But if you're sure he's attracted to you and you're not Asian doesn't that mean he's not exclusively attracted to Asians? There seems to be some kind of logic error there  Or do you just mean he's attracted to your personality or something? I actually don't think that's likely, like when I wrote this thread I thought: 'I can't see this being true for 99.9% of guys but let's play around with hypothetical situations anyway.' I can't even see this being common among women. I've seen people saying things like this online before though.

I was more interested in how people feel about that, and whether they find being physically attractive very important if the results are the same.


----------



## AussiePea (Mar 27, 2007)

LadyLike said:


> I guess the best way to describe what I mean is giving the example of not crushing on someone who is handsome and has all the personality traits I'm looking for. I've slept with several people like this purely out of lust and still never grew to like them beyond friendship/sex. And then, there have been the ones that I don't think are handsome at all, but I get butterflies when I'm around them. Those are the kind of people I'd rather date seriously. And of course, if someone had looks, great personality, and gave me butterflies I'd go for him but the reality is you don't get to pick who you have chemistry with. And don't confuse sexual chemistry with true emotional chemistry. I'm learning the hard way how different they both are.


Yeah, unfortunately I don't have enough experience when it comes to separating both forms of chemistry though I do understand where you are coming from. It's not so much my feelings which cause the insecurity though and more that due to my anxiety/insecurity I will generally think the worst when it comes to a potential partner and how they perceive me, so unless I feel completely confident that they are into me for my physical side as much as my personality then it will never be a successful relationship.


----------



## AussiePea (Mar 27, 2007)

Persephone The Dread said:


> :O :O :O :O :O
> 
> 
> 
> ...


Marry me?
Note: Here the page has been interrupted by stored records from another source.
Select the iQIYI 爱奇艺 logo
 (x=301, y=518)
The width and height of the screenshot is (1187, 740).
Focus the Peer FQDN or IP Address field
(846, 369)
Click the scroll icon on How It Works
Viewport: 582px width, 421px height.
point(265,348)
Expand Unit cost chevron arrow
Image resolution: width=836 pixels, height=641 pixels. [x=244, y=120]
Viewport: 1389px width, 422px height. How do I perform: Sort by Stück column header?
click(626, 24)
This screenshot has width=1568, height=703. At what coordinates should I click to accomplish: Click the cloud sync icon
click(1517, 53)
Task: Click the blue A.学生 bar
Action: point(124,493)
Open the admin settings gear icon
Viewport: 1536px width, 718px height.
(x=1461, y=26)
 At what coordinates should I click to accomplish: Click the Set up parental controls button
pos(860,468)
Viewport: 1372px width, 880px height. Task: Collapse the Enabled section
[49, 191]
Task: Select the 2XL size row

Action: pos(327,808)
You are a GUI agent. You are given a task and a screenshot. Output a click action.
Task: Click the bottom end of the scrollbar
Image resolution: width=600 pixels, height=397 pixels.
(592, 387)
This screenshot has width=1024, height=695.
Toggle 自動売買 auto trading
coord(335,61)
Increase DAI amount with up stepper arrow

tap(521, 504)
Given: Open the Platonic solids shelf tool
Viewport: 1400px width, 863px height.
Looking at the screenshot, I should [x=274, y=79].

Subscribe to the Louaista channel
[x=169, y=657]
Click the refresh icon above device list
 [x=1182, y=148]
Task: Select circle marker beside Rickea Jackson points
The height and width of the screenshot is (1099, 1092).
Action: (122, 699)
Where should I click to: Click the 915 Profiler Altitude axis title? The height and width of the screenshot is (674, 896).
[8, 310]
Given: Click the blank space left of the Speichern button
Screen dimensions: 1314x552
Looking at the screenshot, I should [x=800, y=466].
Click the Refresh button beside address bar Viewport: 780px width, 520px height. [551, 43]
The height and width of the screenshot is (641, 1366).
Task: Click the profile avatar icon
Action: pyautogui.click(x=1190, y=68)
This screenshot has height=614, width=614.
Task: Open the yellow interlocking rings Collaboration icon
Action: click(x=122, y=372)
According to last.fm this is my most played song of all time hah.


----------



## caelle (Sep 9, 2008)

If I understand correctly.. yes it would bother me. My bf (or husband), should always think I look good. Ok well maybe not all the time. Sometimes I look like a slob, like right now. 
But if the attraction is completely gone, I'd feel really bad. I don't care if he'd still bang me. It just means he's horny.


----------



## Persephone The Dread (Aug 28, 2010)

AussiePea said:


> Marry me? According to last.fm this is my most played song of all time hah.


It is an amazing song.


----------



## mezzoforte (May 16, 2010)

Persephone The Dread said:


> Yeah basically lol.


I'd still probably feel inadequate then, because I'd want to be seen as sexy/beautiful. >< I'd feel bad knowing that there are other girls that they probably DO find physically attractive.


----------



## Darktower776 (Aug 16, 2013)

Yeah I would not like that. I'd like to know that my partner was physically attracted to me as well.


----------



## musiclover55 (Feb 7, 2011)

He better be Physically, Sexually, Mentally, Spiritually, Politically, and EverythingElse-ally attracted to me.


----------



## Davy Jones (Nov 9, 2003)

Persephone The Dread said:


> Often times when you're not physically attracted but become sexually attracted in any way, physical attraction seems to follow... But let's say it didn't.
> 
> If your partner was romantically and sexually attracted to you but not aesthetically attracted to you, would this bother you? How much would it bother you? Would you break up with them over this? And why?
> 
> ...


Summary (for those with short attention spans):

I am a butterface and my boyfriend doesn't like that. Should I dump him?


----------



## Perkins (Dec 14, 2010)

I guess I'd learn to deal with it, though I would very much prefer if he were physically attracted to me, not just romantic/sexually speaking. I'd likely be at least a little bothered (thanks to insecurity) by it because I'd likely be wondering why they're even with me in the first place and how they may possibly ditch me for someone they find more attractive to their eyes, or how the sight of me possibly repulses them in some way. And my view of him would change irrevocably because I'd think he was an ******* for saying that to me.


----------



## Sacrieur (Jan 14, 2013)

My girlfriend isn't sexually attracted to me.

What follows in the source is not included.